**Task goal**
Please output the lines that open with the line containing "Where should I" and close with the line containing "coord(649,298)", including both, exactly as they appear.

**Records to use**

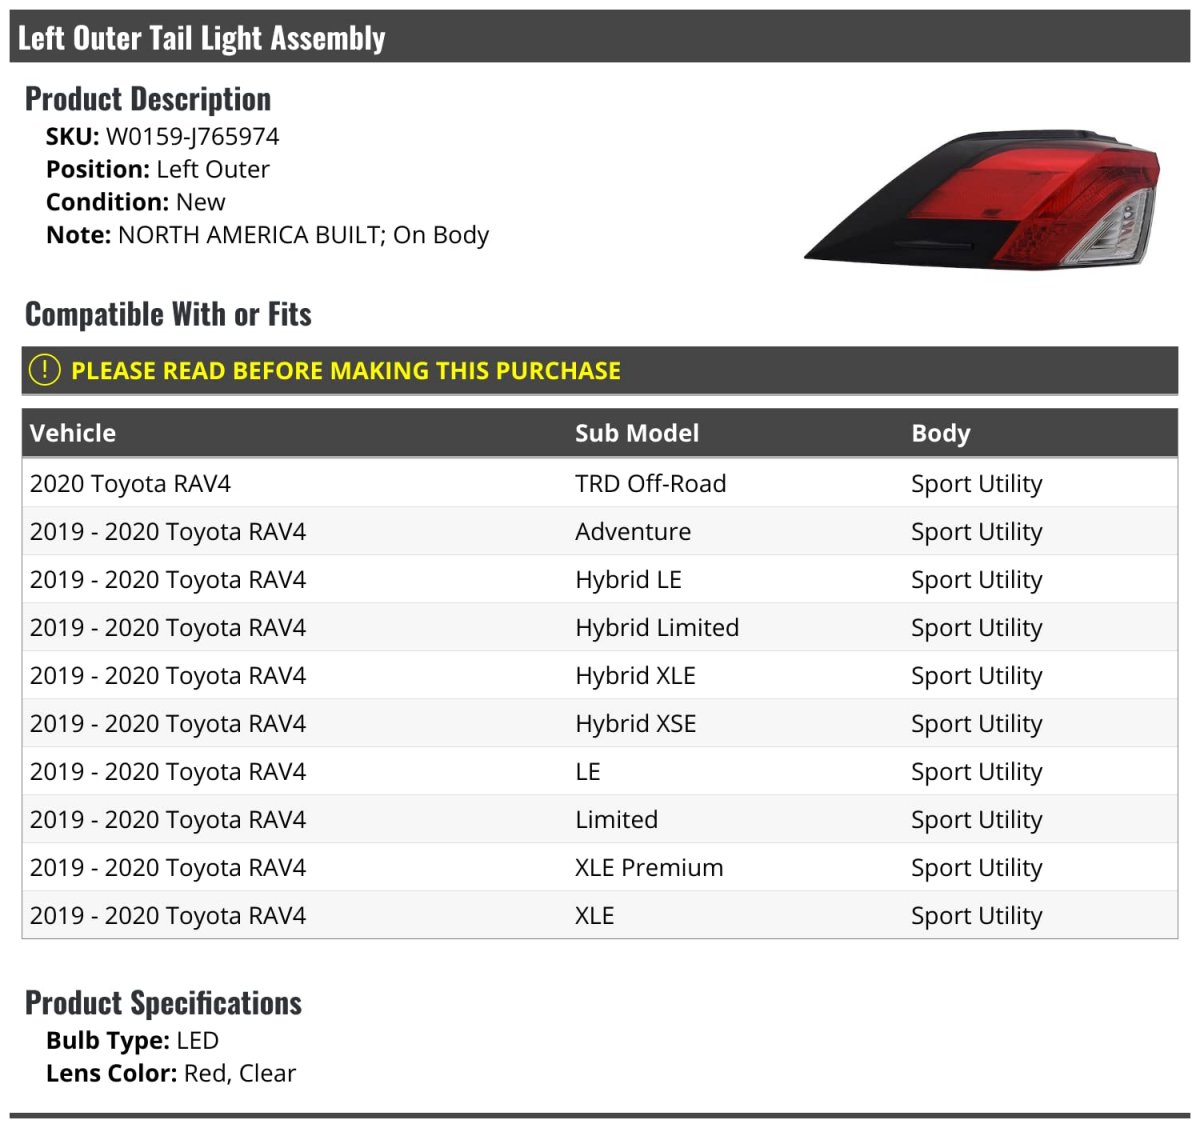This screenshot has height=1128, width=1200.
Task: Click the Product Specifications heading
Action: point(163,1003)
---
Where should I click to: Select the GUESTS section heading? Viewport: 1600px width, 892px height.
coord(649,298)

**Output**
Where should I click to: Select the GUESTS section heading? Viewport: 1600px width, 892px height.
coord(649,298)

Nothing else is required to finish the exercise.